Date of Award

8-2017

Degree Type

Dissertation

Degree Name

Doctor of Education (EdD)

Department

Executive Leadership

First Supervisor

Linda Hickmon Evans

Abstract

There are limited studies that turn the lens on an organization’s chosen patient-centered care program, and there is a gap in the literature that exists for defining shared values within these models. The purpose of this research was to identify and analyze emergent themes related to various stakeholders. This includes exploring the definition of patient-centered care from the perspective of medical professionals and patients to determine if an association of shared values exists. The research was accomplished through a descriptive, single, embedded-case study to develop defining characteristics of the phenomenon of patient-centered care for patients and medical professionals in a large, urban, acute healthcare setting. The research was conducted using a qualitative case study design with a focused methodological triangulation process that consisted of a cross verification of two sources of data related to the same phenomenon of patient-centered care. The purpose of the triangulation of data was to explain more accurately the complexity and connections from both the patient and medical professional perspective. Triangulation of the data showed that there were clear connections for both medical professionals and patients relating to the value of family inclusion, consistent communications, human connections, and the provision of comfort measures in the patient-care process. Based on the research, it is recommended that medical professionals and the patients they serve have the opportunity to share their voices. Furthermore, it is recommended that health care institutions make an effort to pull together those populations to get to the recognition and understanding of their shared values.

Source information.
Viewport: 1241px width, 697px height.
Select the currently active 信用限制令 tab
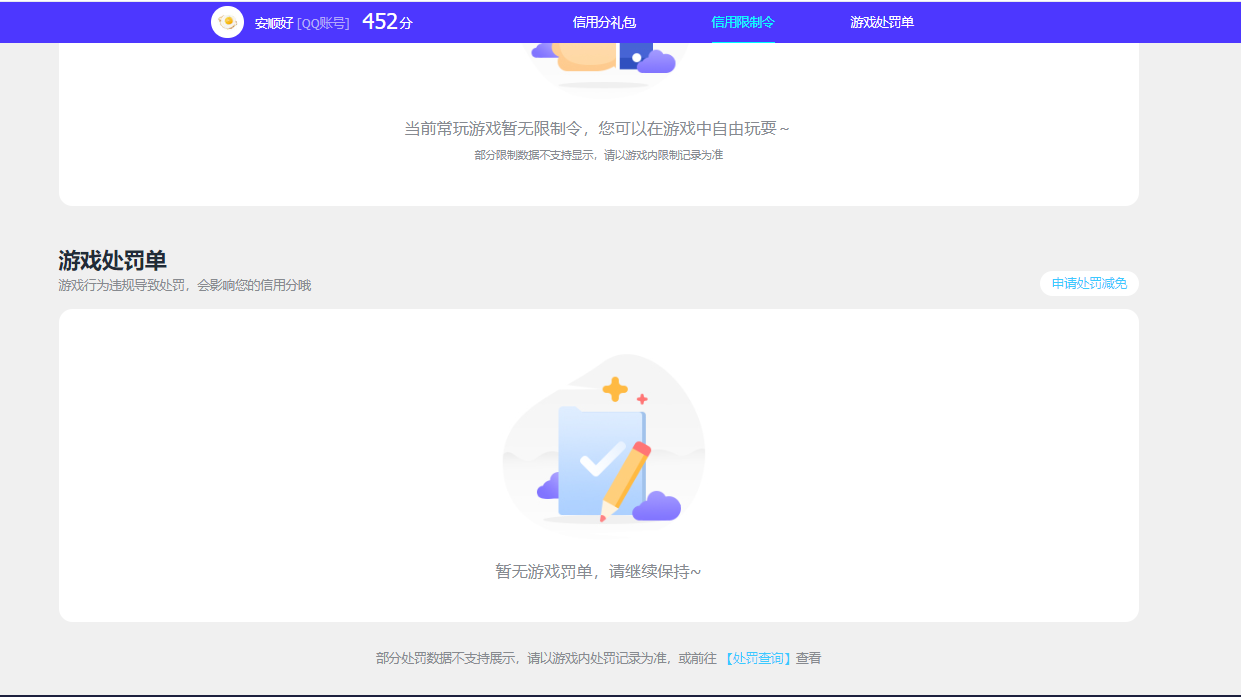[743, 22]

==

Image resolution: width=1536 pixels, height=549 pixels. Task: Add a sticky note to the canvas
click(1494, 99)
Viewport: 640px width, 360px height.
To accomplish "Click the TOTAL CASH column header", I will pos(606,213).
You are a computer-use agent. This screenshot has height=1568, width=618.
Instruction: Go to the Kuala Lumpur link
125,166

About this task.
Using the patient-centered care abstract, say whether each statement agrees with it. Answer yes or no for each, and quote the deciding words.
1. The research used a qualitative case study design.
2. The study took place in a small, rural clinic.
3. Triangulation showed connections between medical professionals and patients on the value of family inclusion.
The rows have nothing to do with the patient-centered care abstract.

Output of the task.
1. Yes: "The research was conducted using a qualitative case study design"
2. No: "in a large, urban, acute healthcare setting"
3. Yes: "there were clear connections for both medical professionals and patients relating to the value of family inclusion"